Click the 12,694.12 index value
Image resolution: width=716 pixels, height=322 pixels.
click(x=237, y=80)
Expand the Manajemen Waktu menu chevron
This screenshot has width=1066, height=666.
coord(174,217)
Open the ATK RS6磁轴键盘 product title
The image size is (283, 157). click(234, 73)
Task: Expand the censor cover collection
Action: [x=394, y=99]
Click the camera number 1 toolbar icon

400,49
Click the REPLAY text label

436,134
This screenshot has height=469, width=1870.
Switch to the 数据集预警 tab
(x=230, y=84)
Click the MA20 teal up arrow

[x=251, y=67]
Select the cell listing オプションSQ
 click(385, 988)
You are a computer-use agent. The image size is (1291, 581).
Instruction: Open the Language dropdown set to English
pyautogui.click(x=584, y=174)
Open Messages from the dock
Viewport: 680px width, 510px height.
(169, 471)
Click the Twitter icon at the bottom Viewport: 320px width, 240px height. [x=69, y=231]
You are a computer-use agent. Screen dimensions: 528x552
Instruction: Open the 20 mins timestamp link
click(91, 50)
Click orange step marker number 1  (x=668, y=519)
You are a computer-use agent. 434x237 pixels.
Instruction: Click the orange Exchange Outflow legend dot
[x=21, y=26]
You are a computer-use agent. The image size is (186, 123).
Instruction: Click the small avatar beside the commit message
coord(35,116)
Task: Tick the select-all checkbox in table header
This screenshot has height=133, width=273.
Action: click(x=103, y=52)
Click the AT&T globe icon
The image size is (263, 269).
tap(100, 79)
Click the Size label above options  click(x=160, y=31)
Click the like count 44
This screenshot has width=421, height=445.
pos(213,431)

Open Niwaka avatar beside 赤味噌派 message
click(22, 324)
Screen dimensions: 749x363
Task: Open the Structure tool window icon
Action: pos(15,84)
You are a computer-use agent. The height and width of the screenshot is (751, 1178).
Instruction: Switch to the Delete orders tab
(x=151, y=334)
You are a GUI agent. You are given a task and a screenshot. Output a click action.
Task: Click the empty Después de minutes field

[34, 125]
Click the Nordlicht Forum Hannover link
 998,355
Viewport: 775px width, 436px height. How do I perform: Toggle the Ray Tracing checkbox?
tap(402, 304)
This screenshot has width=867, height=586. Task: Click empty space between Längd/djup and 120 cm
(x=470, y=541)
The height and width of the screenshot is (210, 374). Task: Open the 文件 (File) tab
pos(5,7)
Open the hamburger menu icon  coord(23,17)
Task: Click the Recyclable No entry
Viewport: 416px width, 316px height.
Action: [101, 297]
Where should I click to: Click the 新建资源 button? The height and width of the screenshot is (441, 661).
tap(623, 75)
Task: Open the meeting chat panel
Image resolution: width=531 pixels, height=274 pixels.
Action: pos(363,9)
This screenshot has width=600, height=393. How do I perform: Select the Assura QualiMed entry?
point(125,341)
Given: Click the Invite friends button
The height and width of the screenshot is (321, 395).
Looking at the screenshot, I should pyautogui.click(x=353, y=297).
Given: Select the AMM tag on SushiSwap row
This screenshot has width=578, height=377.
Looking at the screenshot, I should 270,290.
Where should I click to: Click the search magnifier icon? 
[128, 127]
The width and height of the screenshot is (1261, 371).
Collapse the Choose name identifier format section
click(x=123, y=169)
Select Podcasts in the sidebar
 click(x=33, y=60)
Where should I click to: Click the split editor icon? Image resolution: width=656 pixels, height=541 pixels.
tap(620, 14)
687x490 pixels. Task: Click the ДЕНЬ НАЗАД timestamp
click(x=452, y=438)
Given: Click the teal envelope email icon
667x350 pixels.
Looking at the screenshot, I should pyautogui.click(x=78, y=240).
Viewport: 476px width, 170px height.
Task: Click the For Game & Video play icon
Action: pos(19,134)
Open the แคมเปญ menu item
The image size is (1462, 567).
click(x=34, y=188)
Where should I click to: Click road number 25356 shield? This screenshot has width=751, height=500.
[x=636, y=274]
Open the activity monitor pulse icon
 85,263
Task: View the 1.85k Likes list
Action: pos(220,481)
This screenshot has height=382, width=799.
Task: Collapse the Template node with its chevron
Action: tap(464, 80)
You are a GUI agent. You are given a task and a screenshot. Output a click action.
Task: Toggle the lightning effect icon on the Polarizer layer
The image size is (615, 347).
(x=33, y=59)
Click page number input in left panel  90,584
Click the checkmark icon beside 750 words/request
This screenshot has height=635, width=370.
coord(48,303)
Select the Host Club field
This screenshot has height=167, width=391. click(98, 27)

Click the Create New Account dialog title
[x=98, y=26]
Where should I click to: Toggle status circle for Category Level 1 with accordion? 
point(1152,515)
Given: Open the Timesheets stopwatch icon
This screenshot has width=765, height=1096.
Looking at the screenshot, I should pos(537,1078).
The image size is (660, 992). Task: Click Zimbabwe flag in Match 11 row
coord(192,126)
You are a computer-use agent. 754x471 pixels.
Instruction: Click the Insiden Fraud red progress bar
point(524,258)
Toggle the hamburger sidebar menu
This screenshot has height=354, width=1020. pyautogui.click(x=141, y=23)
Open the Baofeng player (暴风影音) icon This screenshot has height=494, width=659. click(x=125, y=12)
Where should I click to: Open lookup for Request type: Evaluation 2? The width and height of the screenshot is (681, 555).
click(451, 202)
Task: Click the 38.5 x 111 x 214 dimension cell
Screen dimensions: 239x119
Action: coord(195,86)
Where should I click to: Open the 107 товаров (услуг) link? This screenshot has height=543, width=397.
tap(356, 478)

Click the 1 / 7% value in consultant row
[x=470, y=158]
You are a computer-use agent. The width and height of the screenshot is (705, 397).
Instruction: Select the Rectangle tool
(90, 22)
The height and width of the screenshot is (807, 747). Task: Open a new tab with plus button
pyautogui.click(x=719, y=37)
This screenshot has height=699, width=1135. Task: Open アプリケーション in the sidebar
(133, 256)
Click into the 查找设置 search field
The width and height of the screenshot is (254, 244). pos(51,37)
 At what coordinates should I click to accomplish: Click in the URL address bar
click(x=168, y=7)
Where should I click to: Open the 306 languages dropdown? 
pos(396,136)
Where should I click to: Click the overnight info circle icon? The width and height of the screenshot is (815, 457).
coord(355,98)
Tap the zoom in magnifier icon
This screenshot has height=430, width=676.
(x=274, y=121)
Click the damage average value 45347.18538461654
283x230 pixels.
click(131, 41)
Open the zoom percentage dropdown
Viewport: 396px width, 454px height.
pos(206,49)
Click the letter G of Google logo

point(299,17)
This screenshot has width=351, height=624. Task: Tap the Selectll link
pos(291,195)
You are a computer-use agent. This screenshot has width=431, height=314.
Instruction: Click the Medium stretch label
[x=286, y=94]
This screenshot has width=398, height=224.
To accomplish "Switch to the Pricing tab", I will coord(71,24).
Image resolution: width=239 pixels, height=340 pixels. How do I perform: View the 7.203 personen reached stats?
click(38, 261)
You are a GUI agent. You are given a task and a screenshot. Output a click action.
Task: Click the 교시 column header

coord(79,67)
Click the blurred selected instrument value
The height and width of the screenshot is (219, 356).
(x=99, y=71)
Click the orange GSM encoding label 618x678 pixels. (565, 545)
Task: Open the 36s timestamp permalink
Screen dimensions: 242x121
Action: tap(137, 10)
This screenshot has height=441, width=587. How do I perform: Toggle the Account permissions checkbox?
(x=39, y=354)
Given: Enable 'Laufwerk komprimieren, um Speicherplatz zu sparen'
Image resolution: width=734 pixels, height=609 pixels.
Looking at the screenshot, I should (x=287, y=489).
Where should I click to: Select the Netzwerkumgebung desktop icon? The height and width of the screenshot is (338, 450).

——————

◆ **WHAT TO PRODUCE**: Everything from the first line above through the line that contains "You are a computer-use agent. The image size is (186, 123)." should be duplicated exactly, please, and nothing beyond it.

◆ **THE ANSWER**:
Click the 12,694.12 index value
Image resolution: width=716 pixels, height=322 pixels.
click(x=237, y=80)
Expand the Manajemen Waktu menu chevron
This screenshot has width=1066, height=666.
coord(174,217)
Open the ATK RS6磁轴键盘 product title
The image size is (283, 157). click(234, 73)
Task: Expand the censor cover collection
Action: [x=394, y=99]
Click the camera number 1 toolbar icon

400,49
Click the REPLAY text label

436,134
This screenshot has height=469, width=1870.
Switch to the 数据集预警 tab
(x=230, y=84)
Click the MA20 teal up arrow

[x=251, y=67]
Select the cell listing オプションSQ
 click(385, 988)
You are a computer-use agent. The image size is (1291, 581).
Instruction: Open the Language dropdown set to English
pyautogui.click(x=584, y=174)
Open Messages from the dock
Viewport: 680px width, 510px height.
(169, 471)
Click the Twitter icon at the bottom Viewport: 320px width, 240px height. [x=69, y=231]
You are a computer-use agent. Screen dimensions: 528x552
Instruction: Open the 20 mins timestamp link
click(91, 50)
Click orange step marker number 1  (x=668, y=519)
You are a computer-use agent. 434x237 pixels.
Instruction: Click the orange Exchange Outflow legend dot
[x=21, y=26]
You are a computer-use agent. The image size is (186, 123).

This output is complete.